Stated exercise:
Return the listing lines starting at the line that contains "What do you see at coordinates (690, 231)" and ending at the line that contains "The height and width of the screenshot is (654, 1280).", reproducing each one exactly.

Raw records:

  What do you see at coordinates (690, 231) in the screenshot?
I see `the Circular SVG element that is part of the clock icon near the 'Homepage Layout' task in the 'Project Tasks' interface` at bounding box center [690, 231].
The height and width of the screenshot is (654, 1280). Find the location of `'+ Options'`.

--

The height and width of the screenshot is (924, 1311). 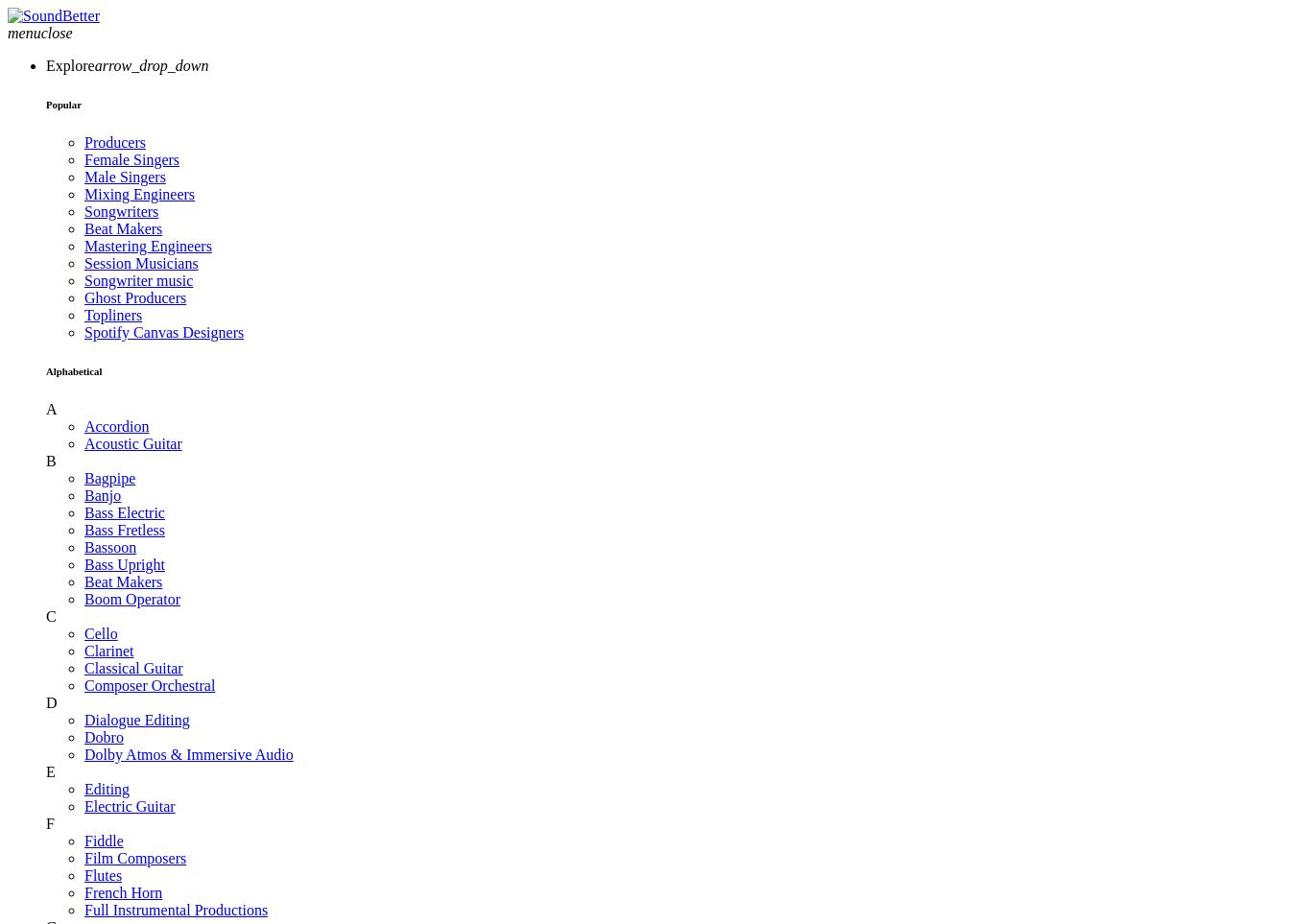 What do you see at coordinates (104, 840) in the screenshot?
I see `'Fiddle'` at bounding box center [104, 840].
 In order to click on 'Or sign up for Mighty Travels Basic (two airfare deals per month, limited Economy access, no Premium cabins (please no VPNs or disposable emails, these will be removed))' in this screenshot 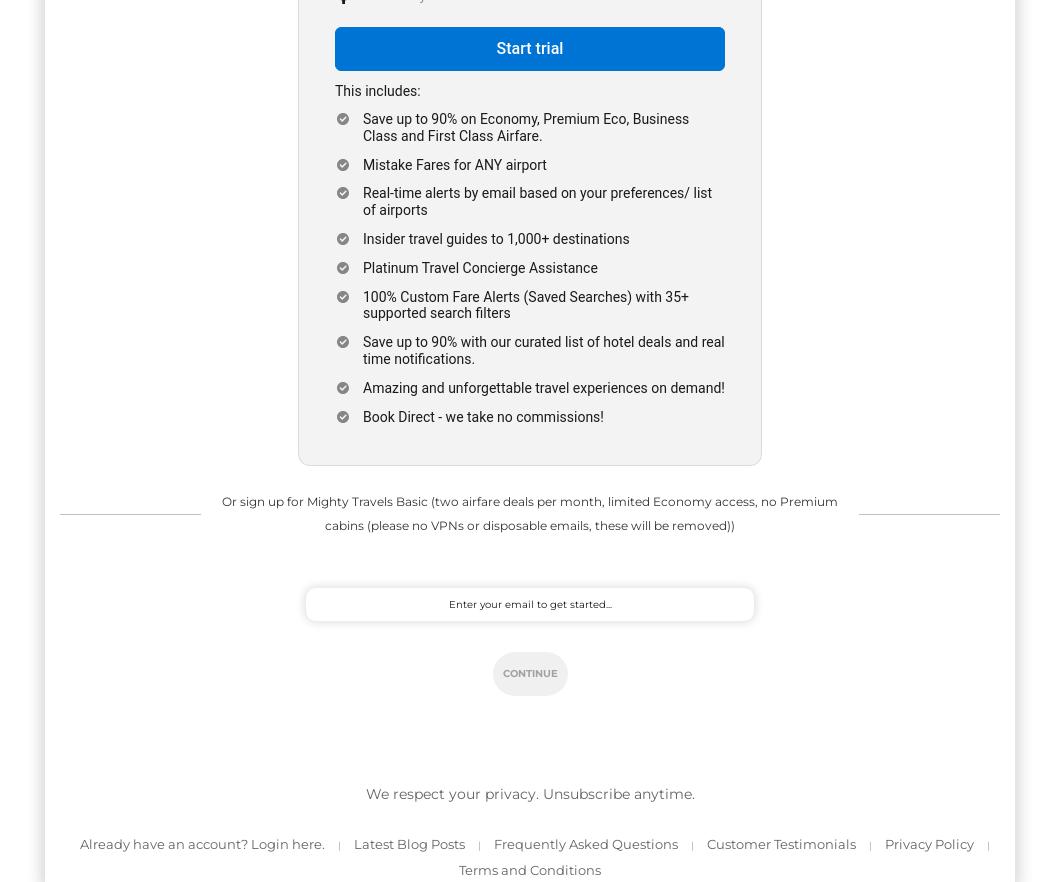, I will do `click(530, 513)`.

* * *

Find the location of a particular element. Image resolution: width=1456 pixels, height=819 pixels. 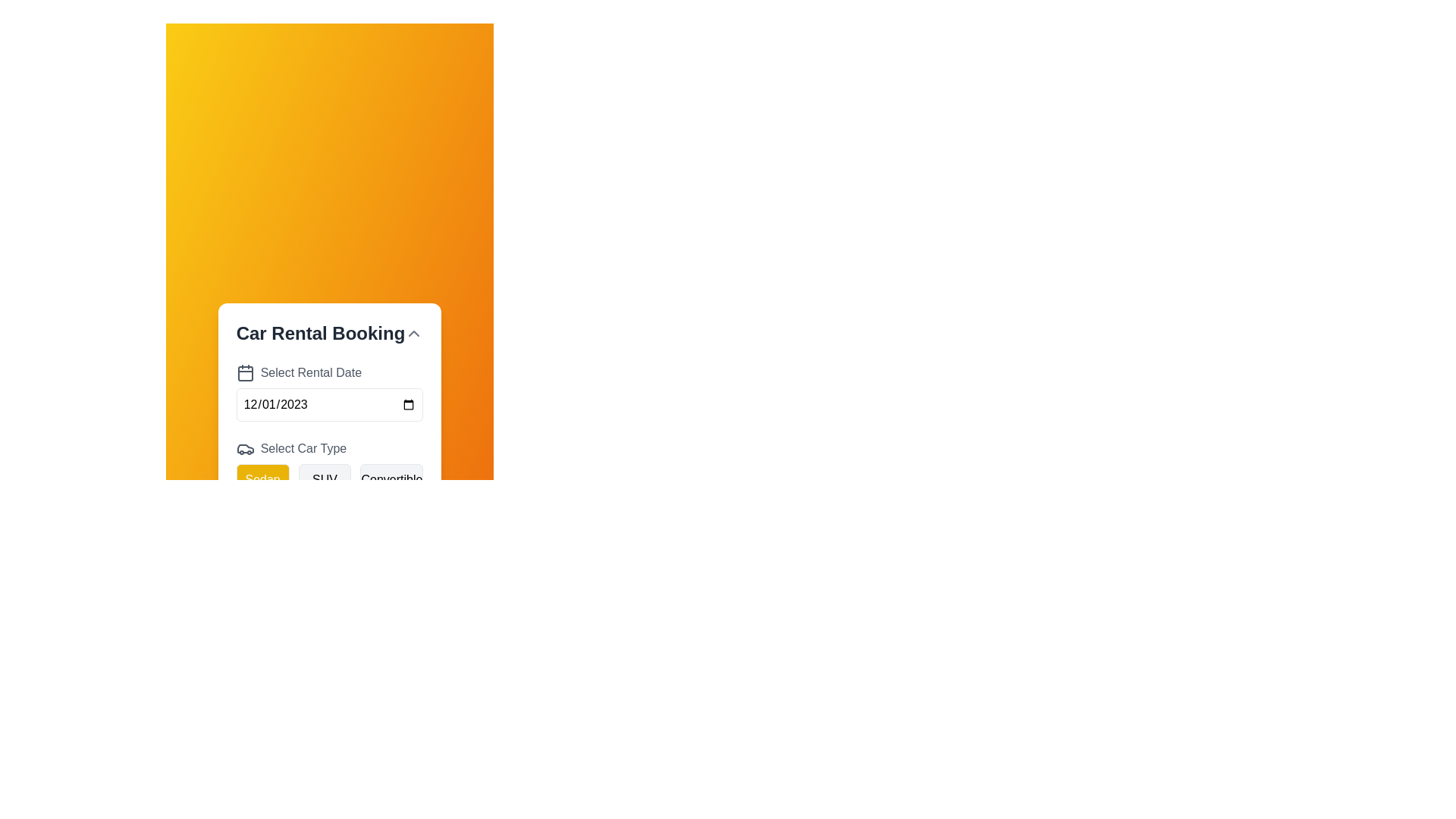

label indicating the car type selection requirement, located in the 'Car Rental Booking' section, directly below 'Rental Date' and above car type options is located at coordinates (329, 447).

Final result:
  What do you see at coordinates (690, 231) in the screenshot?
I see `the Circular SVG element that is part of the clock icon near the 'Homepage Layout' task in the 'Project Tasks' interface` at bounding box center [690, 231].
The height and width of the screenshot is (654, 1280). Find the location of `'+ Options'`.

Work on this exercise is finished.